Herkese merhaba, keyifli okumalar diliyorum.
Maalesef herkes wattpade giremediği için yeni bir karar aldım, Yakın zamanda web sitesi üstünden hikayeleri yayınlayacağım.
İnstagramdan güncel bilgilendirme yapacağım. Tekipte kalın canlar🧡
5.BÖLÜM
Metehan, kalbinin üstündeki eli tutup usulca öptükten sonra kadının kulağına yaklaşmış, "Kalbini sana sağ salim getirir, bana ait olduğuna inandığım kalbini de alırım," deyip önce şakağına, sonra saçlarına, ardından da alnına üç küçük öpücük daha bırakmış ve gitmişti.
Tabii merdivenlerden inip gözden kaybolmadan önce, Nazenin'i bir güzel süzmeyi ve "Eve gir. Kimsenin seni bu güzellikle görmesini istemiyorum," diyerek göz kırpmayı da ihmal etmemişti. Son sözleriyle kıpkırmızı kesilen Nazenin geceliğine bakıp hızla evine girdi. Yarım yamalak gülüyor olsa da içinde kocaman bir boşluk hissi vardı. Endişe, yüreğinin içine sızmış resmen kemiriyordu. Birkaç dakika sonra arayan Albay'ın anlattıkları da içindeki endişeye hiç yardımcı olmamıştı."Birkaç sınır köyünde kaçakçı çeteleri ve vatandaşlar silahlı çatışmaya girmiş. Hayatını kaybedenler ve ağır yaralılar var," demişti Albay.
Aldıkları bu haberle Cihan ve Seyfettin de şehirden ayrılmamış, hepsi geceyi uyanık geçirmişti. Nazenin daha gün ağarırken hazırlanmış ve evinden çıkmıştı ki merdivenleri hızla çıkan bir teğmen kendisine selam verdi.
"Günaydın, Sayın Vali'm."
"Günaydın. Bir şey mi oldu? Nedir bu telaşınız?"
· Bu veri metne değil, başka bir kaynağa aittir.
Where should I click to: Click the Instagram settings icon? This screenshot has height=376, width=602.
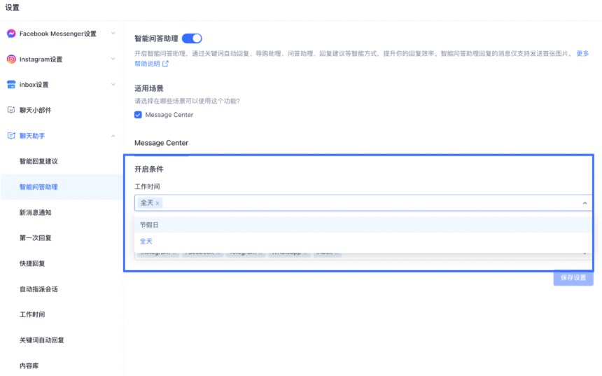pos(11,60)
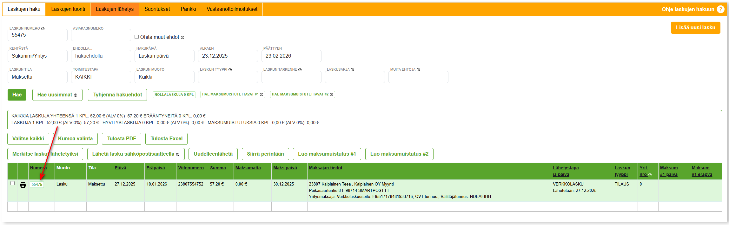Enable the Ohita muut ehdot checkbox

(x=137, y=37)
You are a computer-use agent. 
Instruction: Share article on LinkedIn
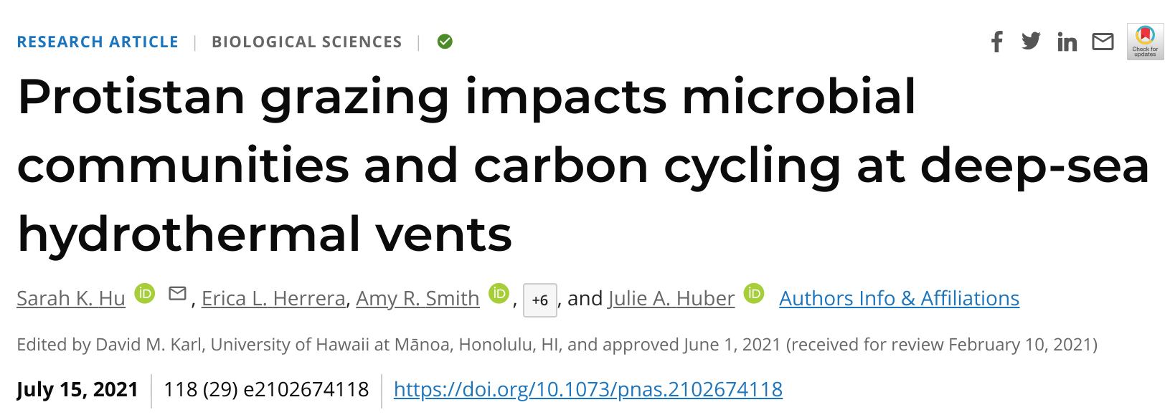coord(1067,42)
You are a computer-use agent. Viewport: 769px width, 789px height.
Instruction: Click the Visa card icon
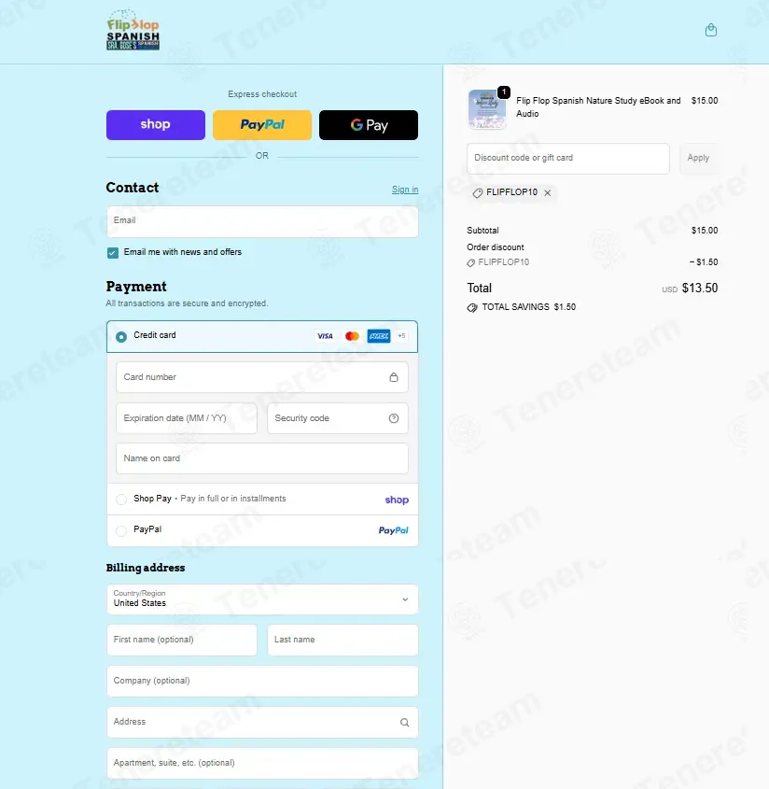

Teğmen bir soluk alıp, "Metehan komutanım göreve gitmeden önce bunu size vermemi emretti," derken elinde sıkıca tuttuğu anahtarı uzatmıştı. Anahtara şaşkın şaşkın bakan Nazenin, ne yapacağını bilemeyerek öylece kalırken, Teğmen elini cebine atıp bir kâğıt çıkardı.
"Bunu da vermemi istedi."
Teğmenin karşısında kızarmamak için anahtarı ve not kâğıdını hızlıca alıp çantasına attı. Evinin anahtarını kendisine emanet etmesinin altındaki anlamı düşündükçe kalbinin atışı hızlanıyordu sanki. Ancak şu an bu heyecanı ve duygusallığı yaşayacağı bir an değildi, farkındaydı.
"Teşekkür ederim. Zahmet oldu."
"Görevimi yaptım." Başıyla bir kez daha selam veren genç adama belli belirsiz tebessüm edip merdivenlere yöneldi. O önde, teğmen arkada dışarı çıktılar.
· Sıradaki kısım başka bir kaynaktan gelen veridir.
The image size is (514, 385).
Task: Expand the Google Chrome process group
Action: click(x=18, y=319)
"Tekrar teşekkür ederim, Teğmen. İyi günler," diyerek aracına geçtiğinde, gözlerden uzak olmanın rahatlığıyla derin bir soluk aldı. Emre ve Levent'in araca binmesiyle hareket edip valilik binasına doğru yola çıktılar. Nazenin'in eli arada bir çantasına gidiyor, notu bir an önce okumak istiyordu. Ancak bunu yalnız kalınca yapması gerektiğini düşünerek kendine engel olmaya çalışıyordu.
Patlamadan sonrakine nazaran epey toparlanmış binadan içeri girip hızlı adımlarla odasına çıkarken yanından geçen personelle selamlaştı. Rezzan Hanım'a hiç bakmadan, "Günaydın," diyerek odasına girdi. Daha fazla bekleyemeden çantasındaki notu eline aldı.
Usul usul titreyen ellerine, kalbinin güçlü atışları eşlik ediyordu. Derin bir soluk daha alıp kâğıdı açtığında Metehan'ın el yazısını gördü. İnci misali sıralanmış kelimeleri sindire sindire okumaya başladı.
"Bundan sonra kalbin bana, evim sana emanet."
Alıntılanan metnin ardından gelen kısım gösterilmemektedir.